Posted: Tue 9th Aug 2022

Price cap forecasts for January could rise to over £4,200, according new analysis.

News and Info from Deeside, Flintshire, North Wales
This article is old - Published: Tuesday, Aug 9th, 2022

Energy bills could rise to £4,200 a year from January, according to new analysis.

The new January forecasts for the Default Tariff Cap (price cap) from Cornwall Insight have risen by over £650, meaning a typical household is now predicted to pay the equivalent of £4,266 a year for the three months to March 2023.

Ofgem confirmed last week the energy price cap will be updated quarterly, rather than every six months, and has warned that customers face a’ very challenging winter ahead. ‘

Forecasts for the October cap have also seen a rise, going up by over £200, with predictions for an average bill now sitting at £3,582.

Cornwall Insight has said the increase in forecasts since last month “reflects both the increase in the wholesale market in the intervening period and – crucially in the case of the Q1 2023 (Jan-Mar) and Q2 2023 (Apr – Jun) forecasts – a change in calculation methodology set for finalisation by Ofgem.”

In its initial proposals from May, Ofgem stated that an element of supplier costs “associated with wholesale market hedging” would be explicitly included within the cap methodology and would be recoverable over a 12-month period.

However, in a consultation document released last week, it was confirmed that these costs would be recoverable over a six-month period – “resulting in higher bills than previously forecast for the crucial January cap.” The energy consultant says.

“These new forecasts for the January to March 2023 quarter further underline the need for support for households who will struggle to pay their energy bills this winter.” Cornwall Insight said.

Dr Craig Lowrey, Principal Consultant at Cornwall Insight said:

“While our price cap forecasts have been steadily rising since the Summer 2022 cap was set in April, an increase of over £650 in the January predictions comes as a fresh shock.”

“The cost-of-living crisis was already top of the news agenda as more and more people face fuel poverty, this will only compound the concerns.”

Dr Lowrey said: “Many may consider the changes made by Ofgem to the hedging formula, which have contributed to the predicted increase in bills, to be unwise at a time when so many people are already struggling.”

“However, with many energy suppliers under financial pressure, and some currently making a loss, maintaining the current timeframe for suppliers to recover their hedging costs could risk a repeat of the sizable exodus seen in 2021.”
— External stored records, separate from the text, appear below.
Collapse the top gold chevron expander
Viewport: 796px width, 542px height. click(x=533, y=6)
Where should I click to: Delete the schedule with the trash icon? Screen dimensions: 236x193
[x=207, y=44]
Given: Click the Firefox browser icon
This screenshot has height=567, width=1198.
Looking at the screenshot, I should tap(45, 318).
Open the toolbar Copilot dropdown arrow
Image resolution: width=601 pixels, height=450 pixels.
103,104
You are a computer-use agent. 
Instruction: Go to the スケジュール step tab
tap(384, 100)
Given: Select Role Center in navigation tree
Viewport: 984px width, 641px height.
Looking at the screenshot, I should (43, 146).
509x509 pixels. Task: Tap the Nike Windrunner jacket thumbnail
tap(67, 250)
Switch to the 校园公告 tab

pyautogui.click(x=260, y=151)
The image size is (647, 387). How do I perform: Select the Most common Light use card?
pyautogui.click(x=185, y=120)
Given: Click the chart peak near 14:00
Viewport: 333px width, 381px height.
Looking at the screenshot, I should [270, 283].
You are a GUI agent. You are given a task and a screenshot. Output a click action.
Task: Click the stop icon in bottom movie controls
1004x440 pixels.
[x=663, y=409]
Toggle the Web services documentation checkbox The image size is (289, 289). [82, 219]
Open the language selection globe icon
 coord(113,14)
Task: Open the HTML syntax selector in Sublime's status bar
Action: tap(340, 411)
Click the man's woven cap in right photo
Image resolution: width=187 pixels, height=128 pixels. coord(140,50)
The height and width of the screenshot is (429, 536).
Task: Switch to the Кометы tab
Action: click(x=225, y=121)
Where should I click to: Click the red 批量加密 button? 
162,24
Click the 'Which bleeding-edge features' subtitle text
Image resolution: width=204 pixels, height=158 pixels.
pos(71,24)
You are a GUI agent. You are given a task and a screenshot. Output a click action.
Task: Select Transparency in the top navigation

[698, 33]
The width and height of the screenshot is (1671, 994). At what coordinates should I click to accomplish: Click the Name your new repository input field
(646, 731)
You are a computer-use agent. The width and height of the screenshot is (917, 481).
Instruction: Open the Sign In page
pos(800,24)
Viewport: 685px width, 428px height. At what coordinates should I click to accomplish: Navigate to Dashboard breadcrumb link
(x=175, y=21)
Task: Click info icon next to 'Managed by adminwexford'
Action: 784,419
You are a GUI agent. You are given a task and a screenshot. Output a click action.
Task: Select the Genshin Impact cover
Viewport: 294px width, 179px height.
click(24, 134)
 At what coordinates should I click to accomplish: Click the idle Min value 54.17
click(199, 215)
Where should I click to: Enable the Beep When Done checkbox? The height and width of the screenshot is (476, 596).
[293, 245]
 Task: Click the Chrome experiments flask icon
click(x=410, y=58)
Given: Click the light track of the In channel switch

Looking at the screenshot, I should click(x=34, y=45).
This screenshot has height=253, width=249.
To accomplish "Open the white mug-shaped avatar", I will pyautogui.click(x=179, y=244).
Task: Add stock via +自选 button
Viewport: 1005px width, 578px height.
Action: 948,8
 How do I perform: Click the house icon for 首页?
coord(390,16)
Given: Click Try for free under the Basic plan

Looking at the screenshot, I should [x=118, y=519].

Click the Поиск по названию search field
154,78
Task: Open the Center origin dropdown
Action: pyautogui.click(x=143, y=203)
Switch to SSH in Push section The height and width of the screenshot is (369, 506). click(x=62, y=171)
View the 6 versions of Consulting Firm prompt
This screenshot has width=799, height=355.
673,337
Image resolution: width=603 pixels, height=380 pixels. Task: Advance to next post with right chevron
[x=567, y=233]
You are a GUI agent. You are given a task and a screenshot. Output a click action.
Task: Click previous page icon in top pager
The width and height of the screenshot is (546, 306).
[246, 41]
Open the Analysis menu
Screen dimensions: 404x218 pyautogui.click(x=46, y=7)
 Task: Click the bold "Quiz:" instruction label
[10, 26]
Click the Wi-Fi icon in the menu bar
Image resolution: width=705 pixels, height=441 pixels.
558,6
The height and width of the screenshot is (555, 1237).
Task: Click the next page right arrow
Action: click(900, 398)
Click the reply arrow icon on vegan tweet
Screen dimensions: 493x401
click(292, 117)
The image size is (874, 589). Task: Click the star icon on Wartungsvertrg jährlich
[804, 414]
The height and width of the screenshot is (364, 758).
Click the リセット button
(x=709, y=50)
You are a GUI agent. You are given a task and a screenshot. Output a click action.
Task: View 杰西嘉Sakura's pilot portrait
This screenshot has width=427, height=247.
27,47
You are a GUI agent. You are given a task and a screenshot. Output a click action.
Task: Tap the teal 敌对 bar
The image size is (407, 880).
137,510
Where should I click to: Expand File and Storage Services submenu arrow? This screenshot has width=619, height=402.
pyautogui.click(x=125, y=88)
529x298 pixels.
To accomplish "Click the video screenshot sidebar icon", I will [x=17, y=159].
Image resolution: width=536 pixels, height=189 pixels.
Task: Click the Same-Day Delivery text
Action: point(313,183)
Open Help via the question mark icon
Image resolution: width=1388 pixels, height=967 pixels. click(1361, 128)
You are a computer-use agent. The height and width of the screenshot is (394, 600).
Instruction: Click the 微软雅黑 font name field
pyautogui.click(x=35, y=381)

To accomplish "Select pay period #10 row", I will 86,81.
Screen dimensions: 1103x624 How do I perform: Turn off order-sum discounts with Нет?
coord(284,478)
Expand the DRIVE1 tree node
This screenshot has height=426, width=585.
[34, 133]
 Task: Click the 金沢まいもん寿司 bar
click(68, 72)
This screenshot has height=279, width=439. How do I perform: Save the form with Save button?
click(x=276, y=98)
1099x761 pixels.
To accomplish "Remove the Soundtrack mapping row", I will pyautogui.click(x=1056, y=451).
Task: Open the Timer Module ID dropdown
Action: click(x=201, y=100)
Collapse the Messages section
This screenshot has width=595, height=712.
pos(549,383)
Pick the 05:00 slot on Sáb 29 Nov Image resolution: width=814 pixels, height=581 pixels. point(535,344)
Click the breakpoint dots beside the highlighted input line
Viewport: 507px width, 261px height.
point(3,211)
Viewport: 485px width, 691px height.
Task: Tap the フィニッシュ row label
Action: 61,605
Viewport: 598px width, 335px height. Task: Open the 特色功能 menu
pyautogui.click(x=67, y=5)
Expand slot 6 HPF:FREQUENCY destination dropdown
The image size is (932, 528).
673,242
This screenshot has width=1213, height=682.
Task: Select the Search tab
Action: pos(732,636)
“Given that the costs of supplier failure are ultimately met by consumers through their energy bills, a change which means that this is less likely is welcome, even if the timing of it may well not be.”

He said: “Rather than critiquing the methodology of the cap, it may be time to consider the cap’s place altogether.”

“After all, if it is not controlling consumer prices, and is damaging suppliers’ business models, we must wonder if it is fit for purpose – especially in these times of unprecedented energy market conditions.”

“It is essential that the government use our predictions to spur on a review of the support package being offered to consumers.”

“If the £400 was not enough to make a dent in the impact of our previous forecast, it most certainly is not enough now.”

“The government must make introducing more support over the first two quarters of 2023 a number one priority.”

Dr Lowrey added: “In the longer-term, a social tariff or other support mechanism to target support at the most vulnerable in society are options that we at Cornwall Insight have proposed previously.”

“Right now, the current price cap is not working for consumers, suppliers, or the economy.”

Responding to the latest forecast, Morgan Wild, Head of Policy at Citizens Advice, said:

“The cost-of-living crisis is already having a devastating impact on people’s lives. Every day we hear from people who can’t afford to turn the lights on or cook their kids a hot meal.

“The government did the right thing by bringing in targeted support, but it won’t be enough for people to manage these previously unthinkable price hikes. The obvious place to start is to increase benefits to keep pace with the cost of living. There’s no time to waste.”